**Study text**
Code

Since I was pretty young, programming has been a consistent source of joy in my life. A nice thing about being a graduate student for the last few years has been the ability to take time to develop and contribute to various open-source projects. Here are some of the ones I found more important or memorable:

embzip

A library for lossy compression of embedding vectors using product quantization.

cde

Train models in PyTorch using contrastive learning. Includes all of the tricks such as hard negative mining, clustering, gradient caching, multi-GPU, and contextual embeddings.

gptzip

A library for lossless text compression using language models.

bm25_pt

PyTorch-native implementation of the BM25 algorithm that can run on GPU.

diffgif

A neat way to visualize iterative edits to a text sequence. Used to visualize the method for my vec2text work.

vec2text

Tools for recovering text from sentence embeddings and language model outputs. Includes lots of pretrained models. Also won an outstanding paper award at EMNLP.

synthviz

Visualization software for MIDI files that makes it look as if they're being played on a piano keyboard.

language_tool_python

Grammar checker for Python. Really just a wrapper around the Java-based LanguageTool software.

TextAttack

Lots of utilities for attacking text-based language models. Built a framework and relevant modules that when combined could reimplement 20 or so NLP papers from 2017-2021.

**Supplied material**
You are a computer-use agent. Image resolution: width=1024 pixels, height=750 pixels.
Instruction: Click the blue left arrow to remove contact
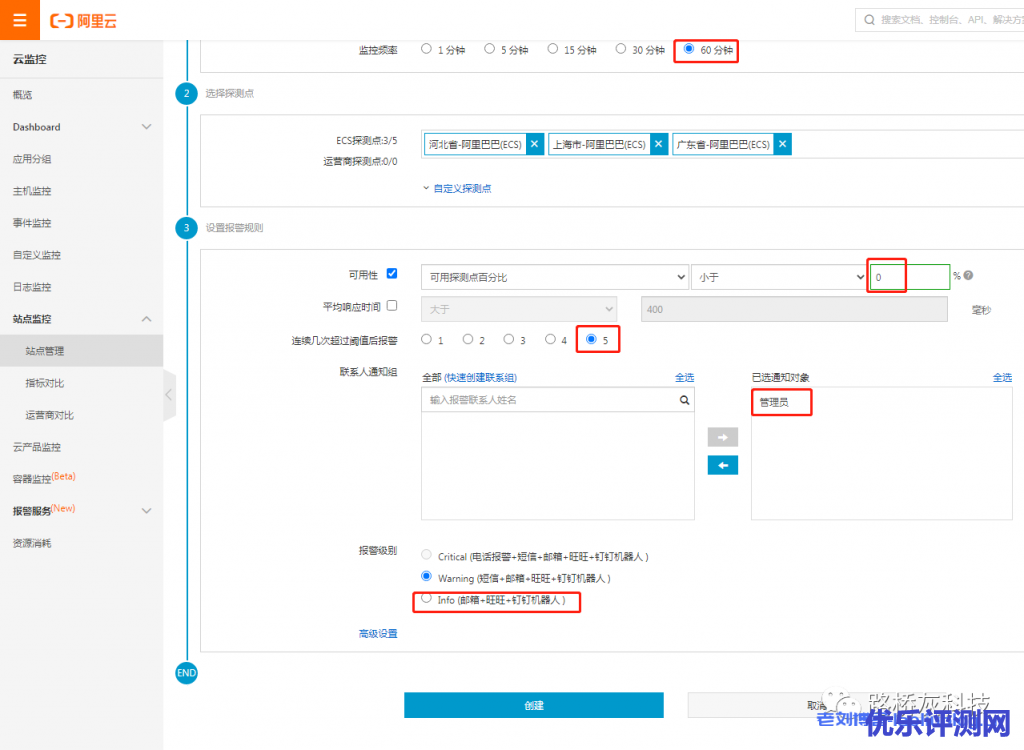click(722, 465)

**Problem details**
Decide whether each statement agrees with the project list, answering yes or no and quoting the exact words of the list that settle it: (a) gptzip performs lossy compression of text; (b) bm25_pt is able to run on GPU; (c) vec2text received an outstanding paper award at EMNLP. The material placed after the project list is separate from it.

**Exercise output**
(a) No: "A library for lossless text compression using language models."
(b) Yes: "PyTorch-native implementation of the BM25 algorithm that can run on GPU."
(c) Yes: "Also won an outstanding paper award at EMNLP."